Sibelius – Karelia Suite, Op.11 (Intermezzo, Ballade and Alla Marcia)
Tchaikovsky – Violin Concerto, Op.35
Shostakovich – Symphony No.9, Op.70

The critics in America and in the UK were right: remember his name. Randall Goosby. From Memphis, Tennessee. I must admit I had not heard of him, nor heard him, before this concert and he made a profound impression on everyone in the audience. He is still only 27, a product of the Julliard School, pursuing an Artist Diploma under Itzhak Perlman and Catherine Cho. He has already performed with many major orchestras, particularly in America, and is a rising star, now becoming known in the UK and Europe. He combines impressive technique with a winning stage presence, turning to the orchestra when not playing to soak up the rhythmic impulses. Having played until now on a Guarneri del Gesù, he has now acquired on loan from the Samsung Foundation a splendid Stradivarius, the ‘ex Strauss’ from 1708, which he says he now prefers. Goosby played the Tchaikovsky Violin Concerto, as to be expected, not only with youthful abandon but also with great care and precision. Harmonics were spot on, fast sections taken without hesitation. In the first movement, you could hear a pin drop in the Royal Festival Hall: we were all utterly mesmerised. Goosby is riveting and commanding well beyond his years, he visibly enjoyed playing the piece, not something one can say of all soloists.

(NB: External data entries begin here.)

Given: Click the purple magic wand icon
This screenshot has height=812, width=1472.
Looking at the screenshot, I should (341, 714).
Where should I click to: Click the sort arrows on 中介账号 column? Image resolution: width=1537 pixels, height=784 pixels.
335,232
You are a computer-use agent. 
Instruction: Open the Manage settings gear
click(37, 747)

Tchaikovsky’s friend and violinist Leopold Auer, who helped him with the technical aspects of the work, said when the piece had been completed – to Tchaikovsky’s understandable consternation – that it was unplayable, Eduard Hanslick said the concerto ‘stank’! Loose hairs from Goosby’s bow were testament to his vigour. Santtu accompanied flawlessly, his control of rhythms most impressive, his chemistry with the orchestra members visible. To prevent premature applause after the first movement, Santtu stretched out the long fingers of his left hand towards the audience and we all got the message. At the end of the concerto, Goosby received a thoroughly deserved standing ovation and a deluge of cheers. We were rewarded by a jazzy encore, by black American composer Coleridge-Taylor Perkinson, ‘Jettin’ Blue/s’, the last movement from Perkinson’s ‘Blues Forms for solo violin’.

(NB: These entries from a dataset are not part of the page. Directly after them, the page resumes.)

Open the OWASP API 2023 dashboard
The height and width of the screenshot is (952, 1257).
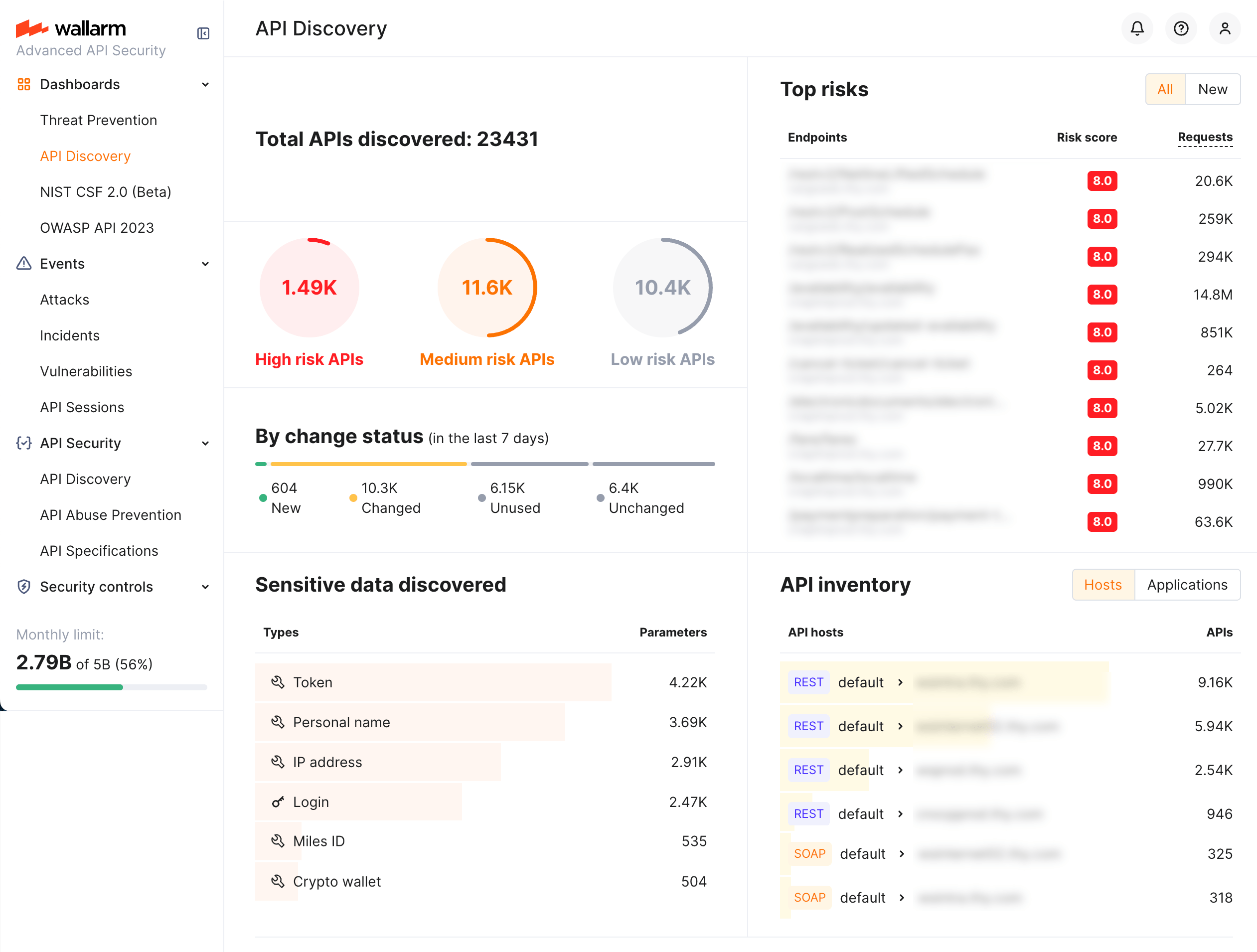point(97,227)
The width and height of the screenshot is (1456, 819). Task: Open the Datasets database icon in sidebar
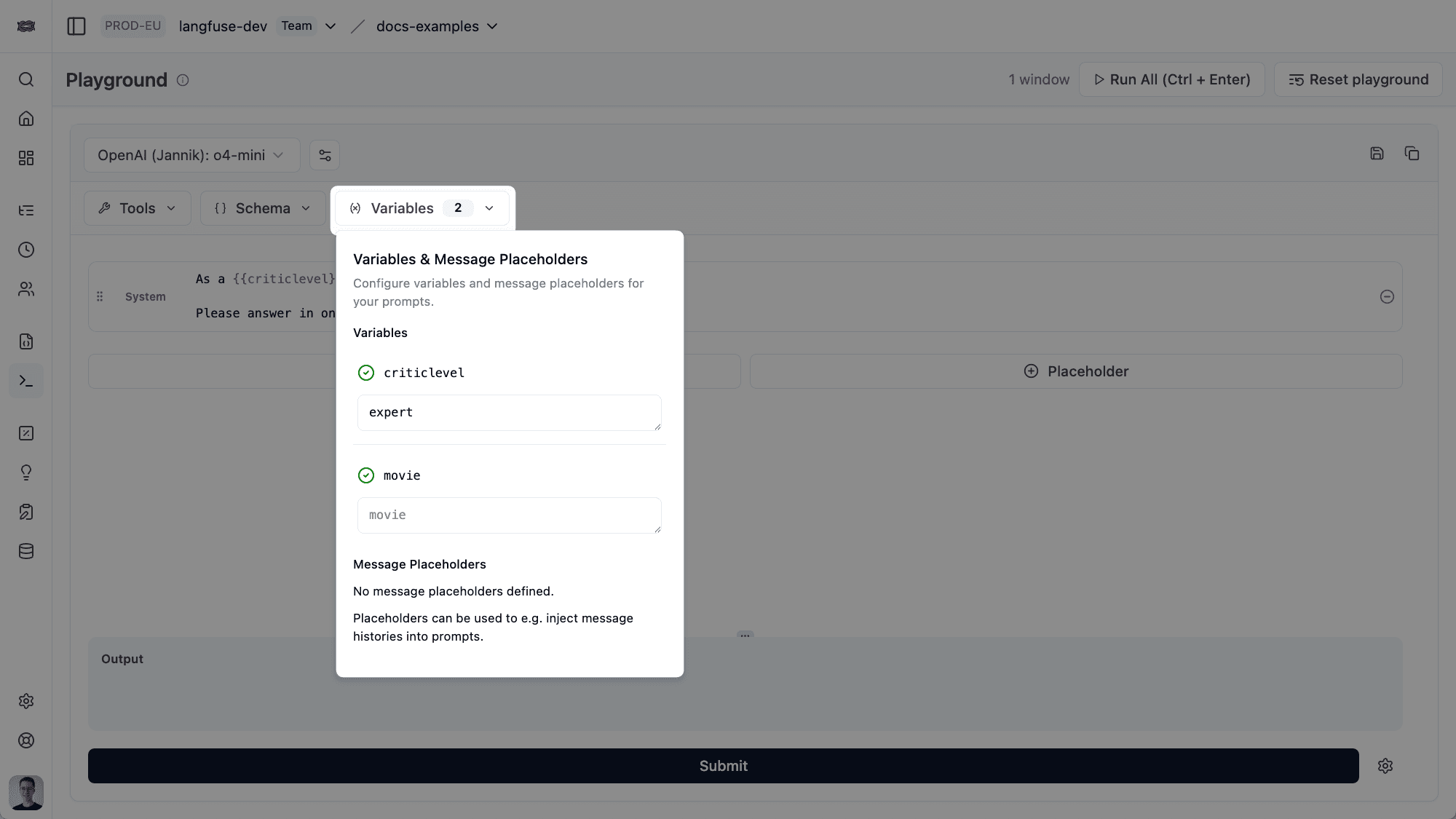[26, 551]
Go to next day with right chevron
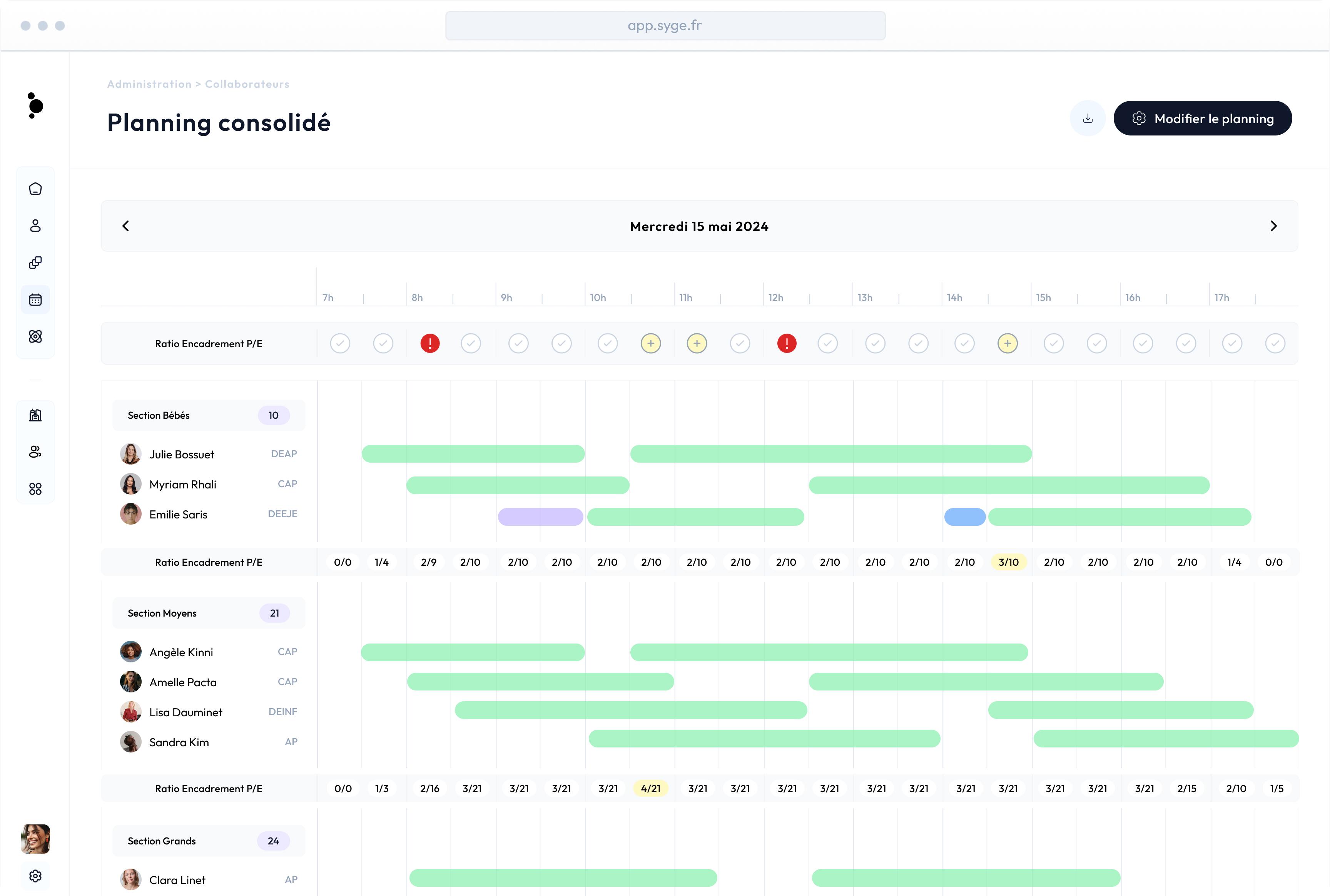This screenshot has width=1330, height=896. 1273,226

Opening the concert we heard the three movement Karelia suite, with the less often heard mournful Ballade in between the stirring nationalistic ‘anthems’. Santtu was at home with all three works in this concert – music from Finland and neighbouring Russia – but none more so than in the Sibelius. He kept the orchestra’s powder dry until the last, dynamics controlled until the final blast and wisely kept bombast to a minimum; the orchestra clearly enjoyed playing the piece as much as we all did tapping our feet to it. Rebecca Kozam (cor anglais) rightly received special applause.

Shostakovich composed his troubled Seventh Symphony just after the long Siege of Leningrad by Nazi forces in 1941 and a few years later his bleak Eighth Symphony, both mighty works. Just before the end of the Second World War, Shostakovich composed his Ninth Symphony, and this turned out to be a far cry from his two preceding symphonies. His original plans included a huge first movement with chorus and soloists, but his confidence faltered and now there are no singers, no shouts of victory. A transparent, bright humorous mood pervades the work, from its breezy beginning, brash oom-pah entries from brass and percussion and a raucous Allegretto-Allegro finale. The piece is imbued with sardonic wit, Santtu’s perky conducting style perfectly suited the work; his control of the orchestra was impressive. The slow movement gave Mark van de Wiel (clarinet) and Samuel Coles (flute) their chance to shine. Throughout the perky piccolo (Robert Looman) made its presence felt. Strings were well blended, ably led for this concert by Associate Leader Australian violinist Rebecca Chan. A hugely enjoyable concert.